:: Problem description ::
Reproduce the passage of the article on the city's vehicle fleet that begins at the words "The decision requires" and stops after "of its vehicles.", replacing "vehicle purchases" with "vehicle acquisitions".

:: Text block ::
******************************

And at least 24 of the city's SUVs remained parked during last winter's heaviest snowstorms, as The Washington Times first reported in January.

What's more, the city has paid more for its cars than necessary and has provided cars with luxury options for some senior officials.

For instance, when the city bought five Dodge Stratus four-door sedans, it paid $18,155 for each one $2,000 over the base model's retail price and $1,600 more than the D.C. Housing Authority paid for its comparably equipped Ford Taurus.

The situation has gotten the attention of the D.C. Council, which will hold a public hearing today to consider legislation that would consolidate management of the city's fleet and prevent the city from paying at or above sticker price for vehicles.

"The whole reason I want these functions consolidated [is] to be more efficient and get more for less … instead of what appears to be what is today's practice of getting less for more," said council member Carol Schwartz, at-large Republican, who introduced the bill.

Mrs. Schwartz has said the city's purchase of vehicles is haphazard and that centralizing inventory and maintenance of vehicles will reduce waste.

Rep. Thomas M. Davis III, Virginia Republican and chairman of the House Government Reform subcommittee on the District, said through a spokesman that he will monitor Mrs. Schwartz's legislation, which he believes could reduce costs.

"Some of the spending appears to be questionable in terms of getting the most bang for your bucks," Mr. Davis said, adding that the fleet's management was distressing and "would be frustrating to D.C. taxpayers."

Norman S. Dong, deputy mayor for operations, said the city has begun trying to get a handle on buying and maintaining its vehicle in the past year, noting a May 11 decision by Mr. Williams.

The decision requires the Department of Public Works (DPW) to oversee all city vehicle purchases, except those for public schools and the police and fire departments.

Mr. Dong said each city department is being evaluated to determine the use of each of its vehicles.

He said the city will begin on June 24 the first of four "roundups," in which all city vehicles will be inspected and those that are not used properly will be placed into a pool of vehicles. A portion of the fleet will be inspected by DPW employees each week until all are inspected.

"In past years, the District government has not been very diligent in its usage and purchase of vehicles," Mr. Dong said, adding that roundups will help city officials find out the number and condition of the cars.

"Our inventory has been less than 100 percent reliable in the past," he said.

Ronald S. Flowers, DPW's administrator of fleet services, said he will begin purchasing vehicles based on need and will not allow luxury options. He said SUVs will not be ordered unless the user can justify a need for the vehicles.

He said he has a directive from and the support of the mayor to clean up the vehicle fleet. "For a change, the captain has the support of the generals," Mr. Flowers said. "That's what makes the difference."

Vehicles such as those used by DPW Director Vanessa Dale Burns and Natwar M. Gandhi, acting chief financial officer, have expensive add-ons.

Miss Burns' 1999 Ford Explorer comes complete with chrome wheels, raised white letter tires, running boards and a rear-window wiper. A leased black 1998 Ford Taurus that is assigned to the Office of Tax and Revenue and used by Mr. Gandhi has a leather interior and a high-performance engine.

******************************

:: Given information ::

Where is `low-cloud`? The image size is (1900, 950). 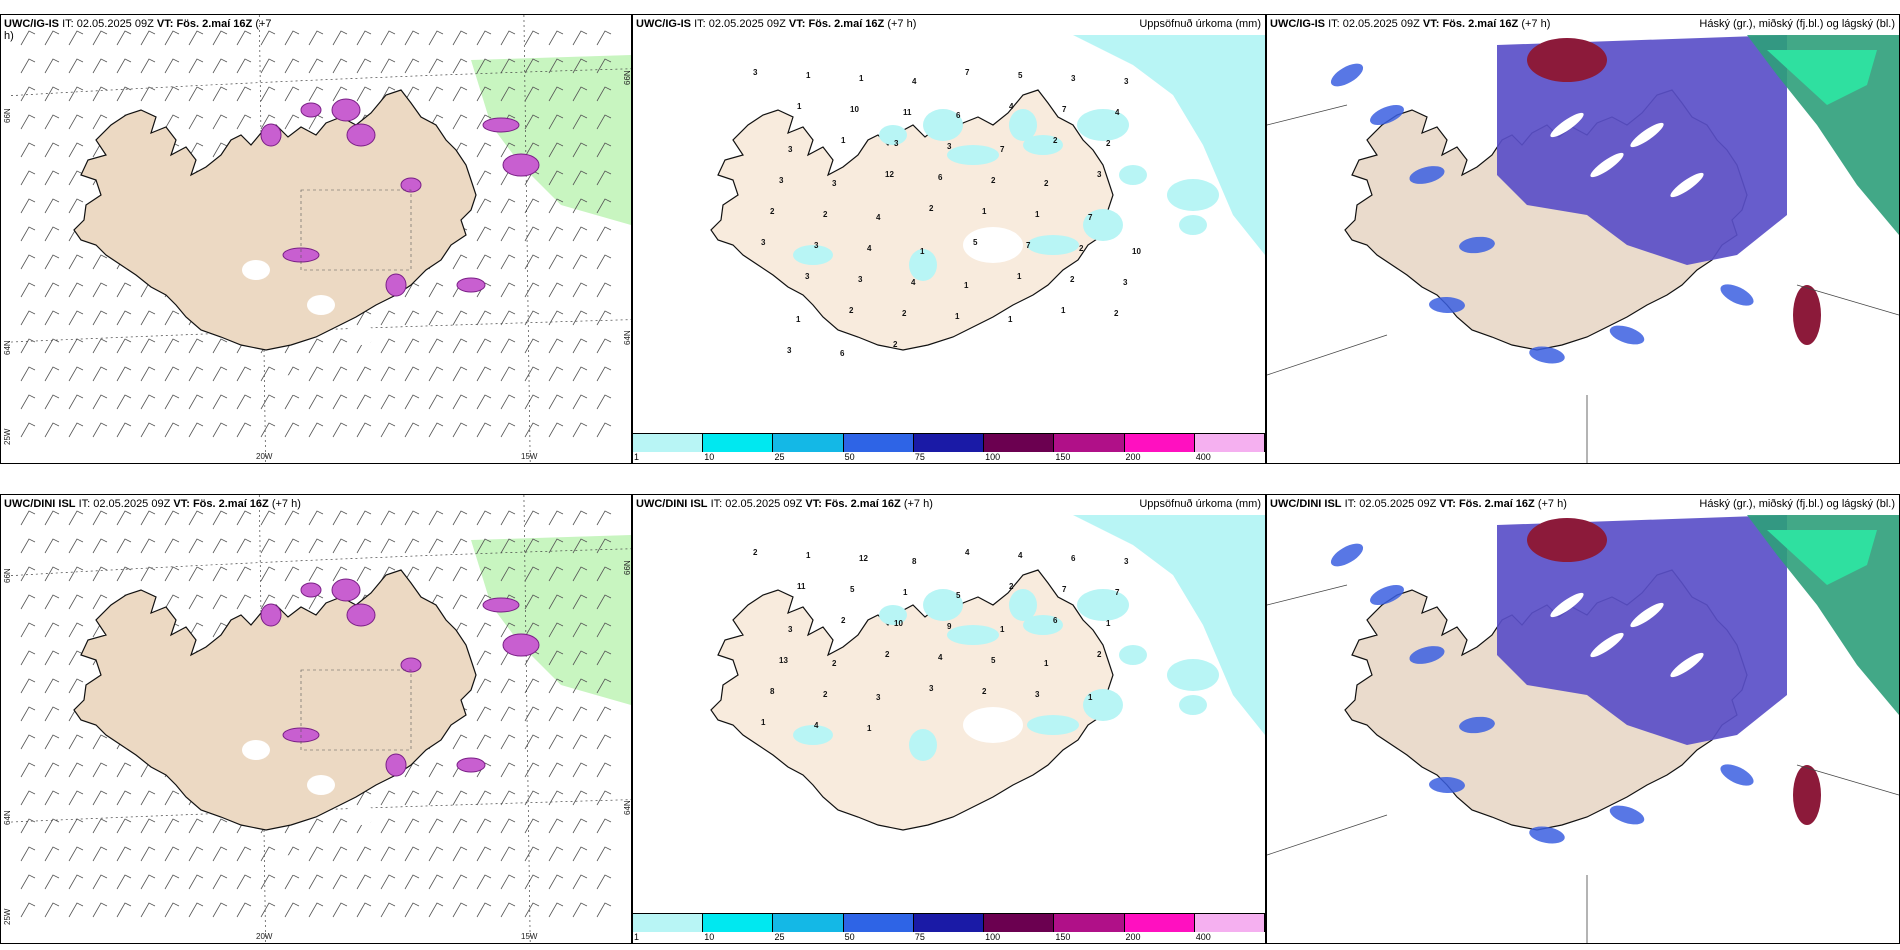 low-cloud is located at coordinates (1642, 150). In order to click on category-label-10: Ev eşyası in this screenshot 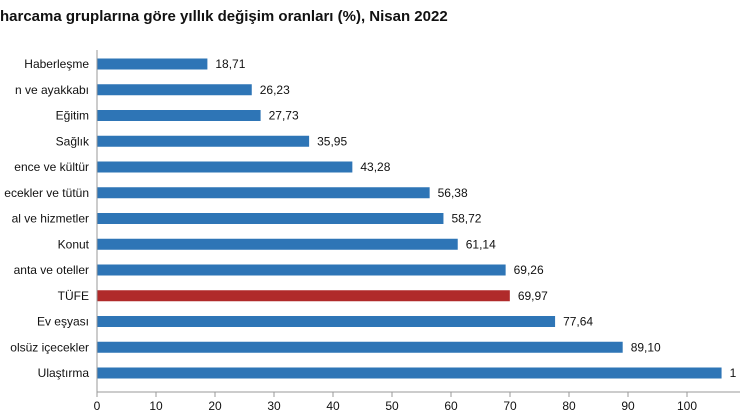, I will do `click(63, 322)`. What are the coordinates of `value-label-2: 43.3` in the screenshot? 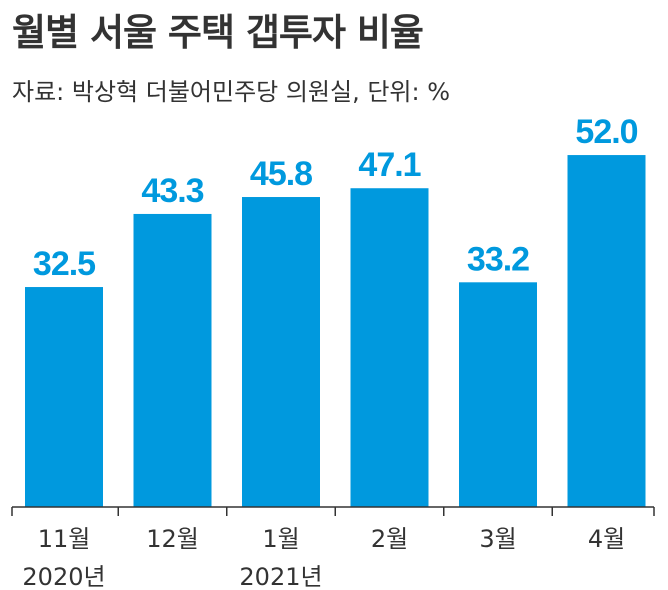 It's located at (172, 191).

******************************

:: Answer area ::
The decision requires the Department of Public Works (DPW) to oversee all city vehicle acquisitions, except those for public schools and the police and fire departments.

Mr. Dong said each city department is being evaluated to determine the use of each of its vehicles.